The Pakistani Taliban based in the tribal areas have already offered support and cooperation to Pakistan if India moves its troops to the Pakistan-India border. Militarily this offer may not be significant but its helps the Taliban and other militant groups win public support within Pakistan. This also strengthens the argument of pro-Taliban elements that the real threat to Pakistan comes from India and the American and NATO troops stationed in Afghanistan.
Pakistan and India must therefore adopt a joint strategy to cope with terrorism in the region. As a first step, they need to cooperate in investigating the Mumbai attacks and share information on threats on a regular basis.

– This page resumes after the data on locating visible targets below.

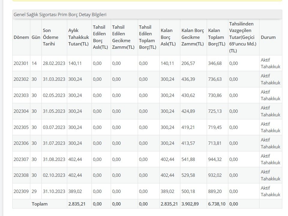
Task: Click the Dönem column header
Action: point(21,37)
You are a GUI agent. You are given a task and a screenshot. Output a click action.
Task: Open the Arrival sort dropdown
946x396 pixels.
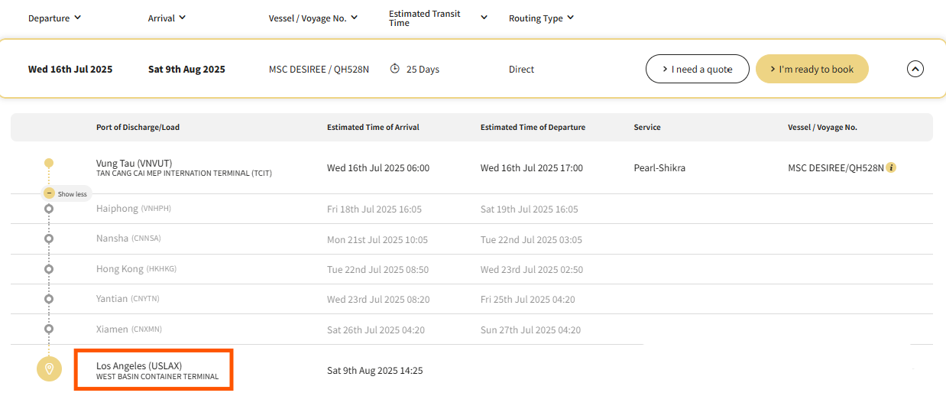[167, 18]
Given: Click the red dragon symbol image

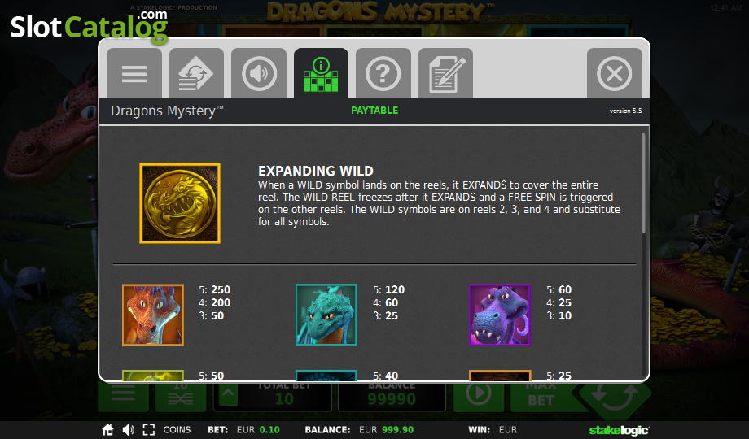Looking at the screenshot, I should pos(153,315).
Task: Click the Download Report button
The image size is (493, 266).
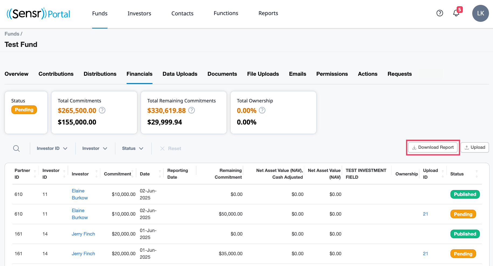Action: coord(433,147)
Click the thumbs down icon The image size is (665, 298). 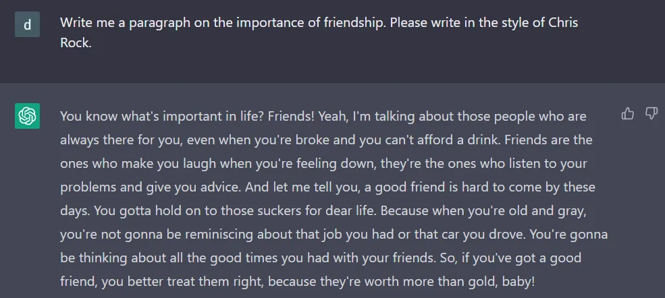(651, 113)
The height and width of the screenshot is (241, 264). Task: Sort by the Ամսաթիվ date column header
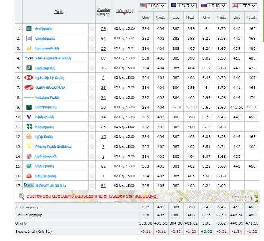pyautogui.click(x=124, y=11)
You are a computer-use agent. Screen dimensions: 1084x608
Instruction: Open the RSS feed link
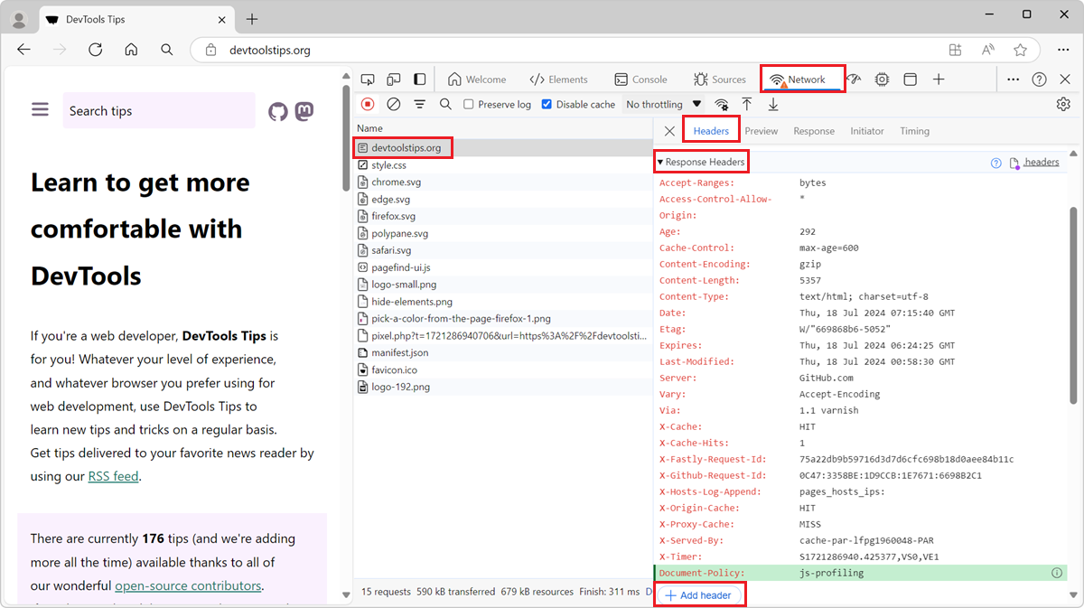[113, 476]
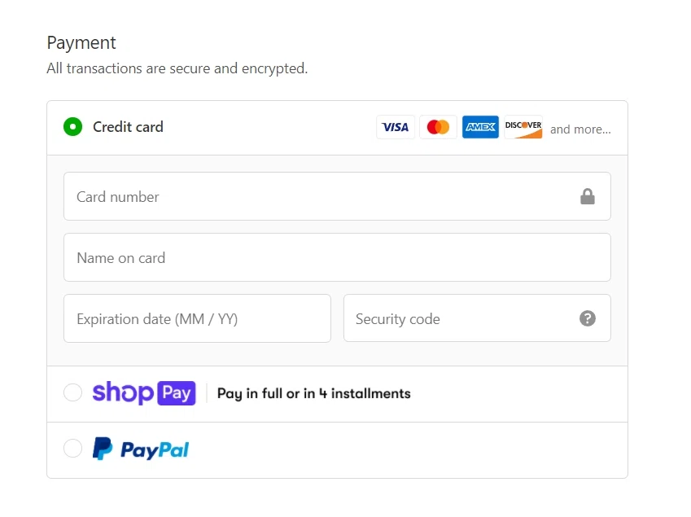Focus the Name on card field
Screen dimensions: 691x517
337,257
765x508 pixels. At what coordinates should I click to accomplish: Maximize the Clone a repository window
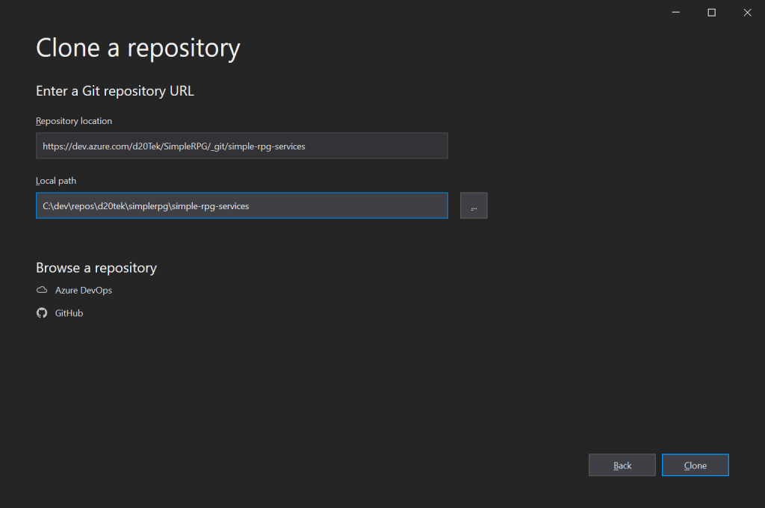711,12
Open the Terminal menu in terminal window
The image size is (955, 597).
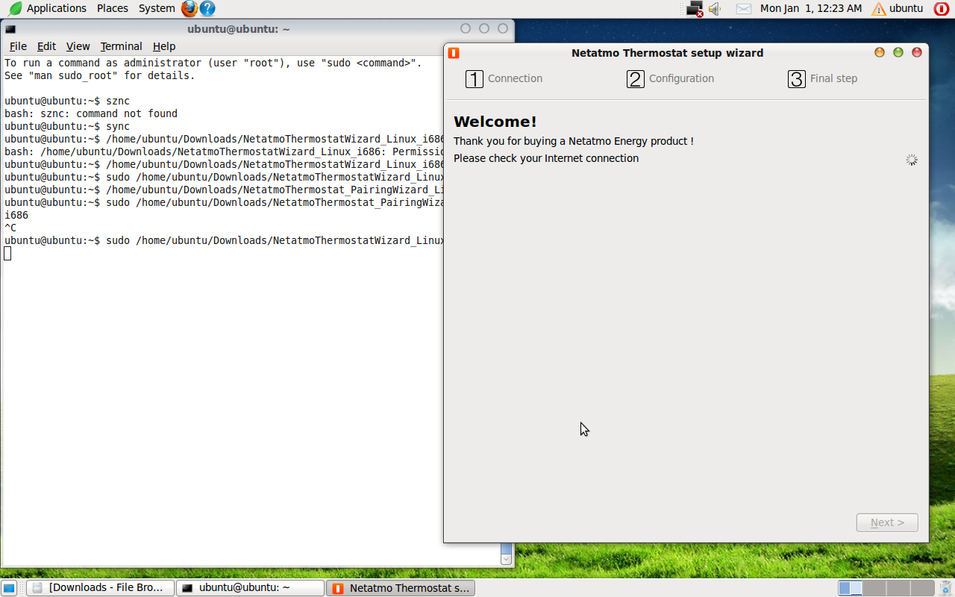tap(121, 46)
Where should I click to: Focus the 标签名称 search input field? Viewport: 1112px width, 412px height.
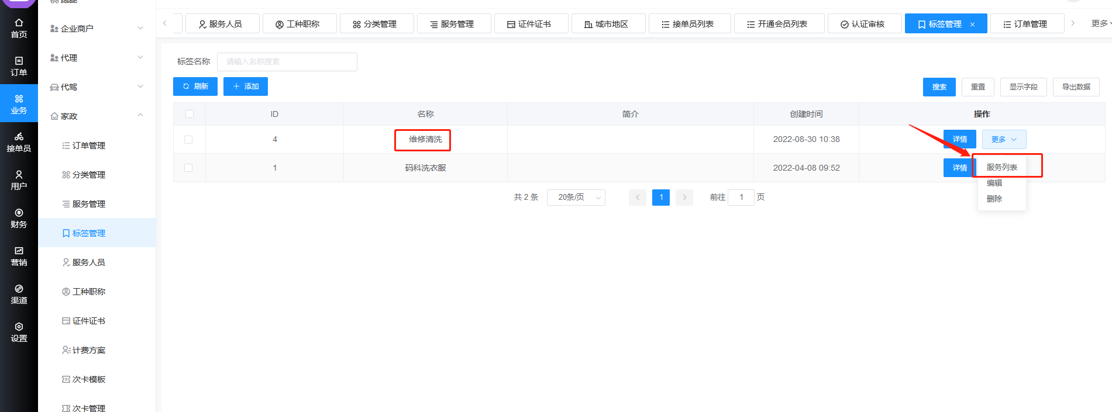(287, 62)
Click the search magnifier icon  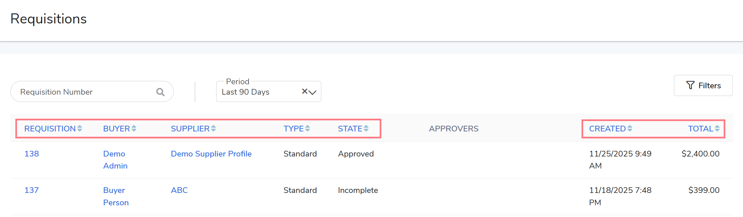click(160, 92)
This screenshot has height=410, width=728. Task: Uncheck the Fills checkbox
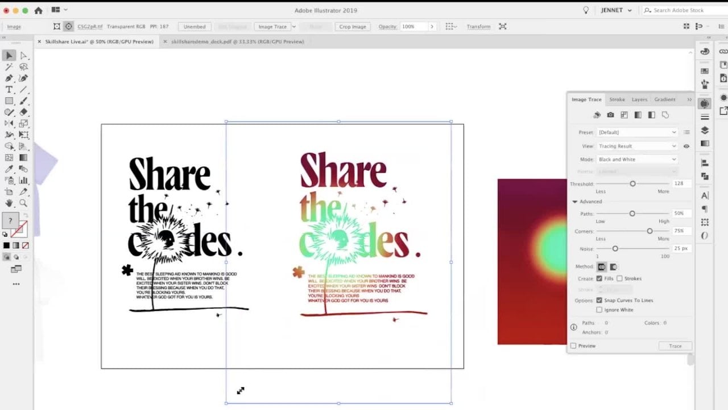click(x=599, y=278)
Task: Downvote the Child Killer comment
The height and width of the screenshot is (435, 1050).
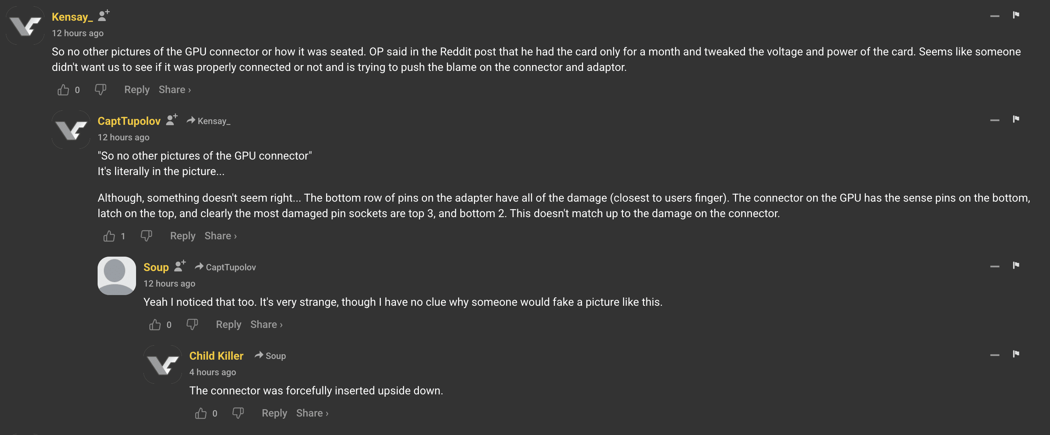Action: point(238,413)
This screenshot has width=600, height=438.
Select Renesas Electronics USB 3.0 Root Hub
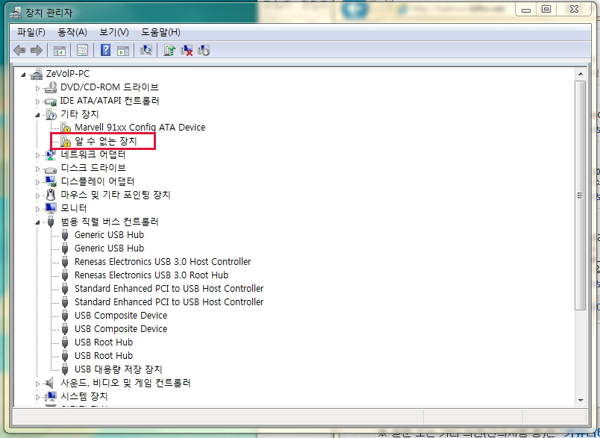tap(151, 275)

Both should monitor and control the militant groups within their territories. Pakistan has to do more in this respect as there is a larger number of violent transnational groups based on its soil.
Pakistan-India cooperation for counter-terrorism cannot be fully successful if they do not resolve their bilateral conflicts. If their efforts for conflict resolution remain stalemated, they are not likely to develop enduring bilateral cooperation. Kashmir requires special attention because it gives a readily available issue to Pakistani Islamic militants for popular mobilisation. It is also contributing to radicalism among Muslim youths in India who are perturbed by violence and human rights violations in Kashmir.
If a terror attack like Mumbai is to be averted in future, the leaders of India and Pakistan must demonstrate statesmanship, a thoughtful approach and a long-term vision for a peaceful and stable South Asia. Other options, especially Indian unilateralism, can complicate the matter and inadvertently help the terrorist groups.